Und über Sailor Moon weiß ich mittlerweile auch schon mehr als ich öffentlich zugeben würde :smile: (sie ist absoluter Superfan). Da werde ich mir sicherlich beizeiten die alte Serie und die Mangas auch mal zu Gemüte führen.

Zu Attack on Titan kann ich leider nichts sagen, hab ich selber noch nicht gesehen. Soll aber ziemlich gut sein.

Manga lese ich nicht. Ist mir zu anstregend und auf Dauer zu teuer :D

Sailor Moon lohnt sich immer :) Gab es dann auch schon die neue Serie zu sehen?

Also bei Animeserien steige ich eigentlich aus. Nicht nur, dass die Stories verwirrend sein können, die VÖs sind es teilweise auch. Serien, Spinoffs, OVAs, Filme, da verliert man ohne intensives Studium sehr schnell den Überblick. Und vom Kostenfaktor mal ganz abgesehen… da wird man in D ganz gut zur Ader gelassen. Erfreulicher sind da Boxen aus UK oder USA, die kompletter und SEHR VIEL günstiger sind. Ist halt nur kein Deutsch drauf, aber braucht man das bei Animes? :tongue:
Attack on Titan hab ich auch noch nicht gesehen, aber immerhin haben es die beiden Blu-rays, die es in UK gibt, auf meine Wunschliste geschafft…
Oh und Sailor Moon… ich oute mich, ich habe heute noch alle Folgen auf VHS (kennt das Format noch wer?). Die DVD-Boxen sollen ja nicht so pralle sein. War damals schon irgendwie ne coole Serie. Viel Füllmaterial, aber auch einige Highlights und regelmäßig sind auch einige Sailors hopps gegangen, das konnte dann schon traurig sein…
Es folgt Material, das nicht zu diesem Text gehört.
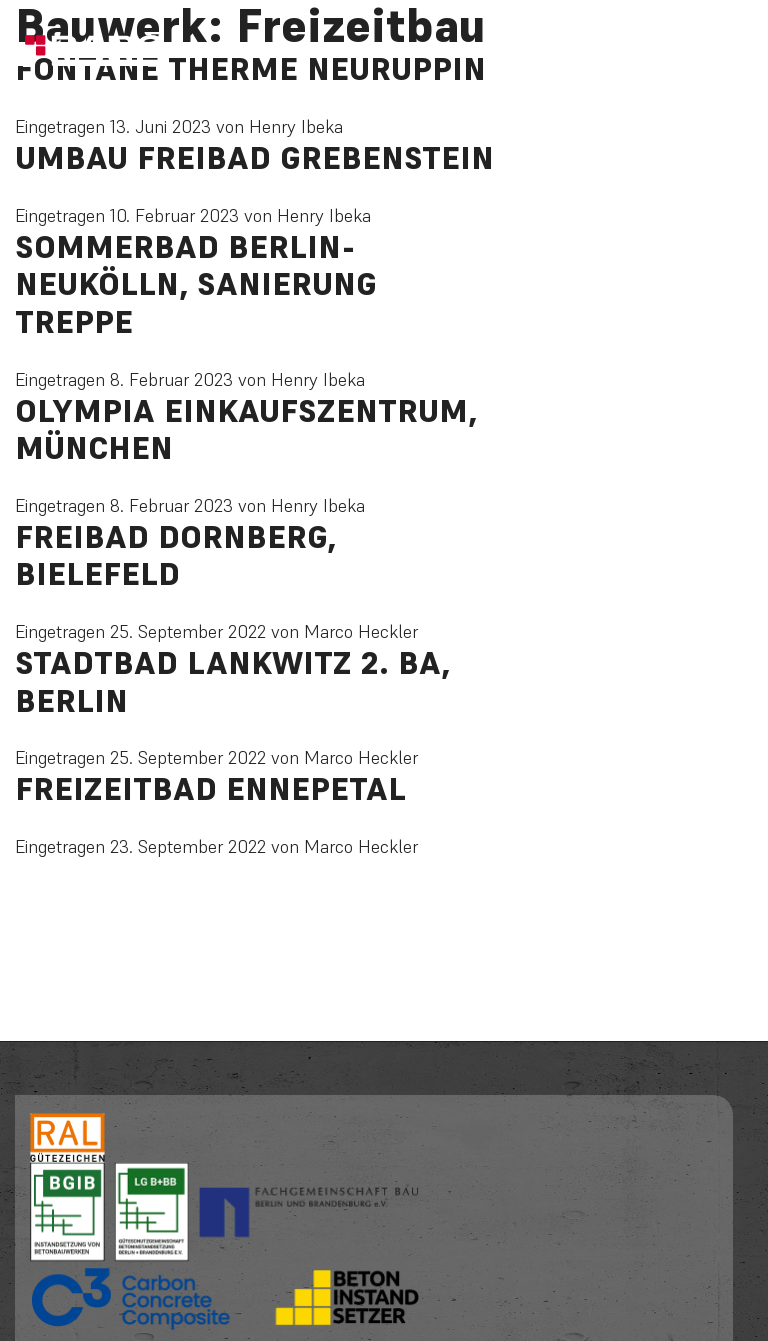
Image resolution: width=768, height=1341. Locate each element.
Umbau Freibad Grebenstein (254, 158)
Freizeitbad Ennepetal (210, 789)
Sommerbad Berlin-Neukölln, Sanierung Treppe (196, 284)
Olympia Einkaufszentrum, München (246, 430)
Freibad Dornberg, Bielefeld (175, 556)
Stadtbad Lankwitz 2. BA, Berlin (232, 682)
Und noch ein kleiner Bogenschlag zu Manga:
Als nicht typische Manga (also realitätsnah) sind die Bücher von Jiro Taniguchi unbedingt zu empfehlen. Wenn ich nur eines empfehlen dürfte, dann „Vertraute Fremde“, das muss und sollte man gelesen haben. In D gibt es mittlerweile sehr von Taniguchi zu kaufen, s. Amazon.

Du hast die Büchse der Pandora geöffnet, Christoph.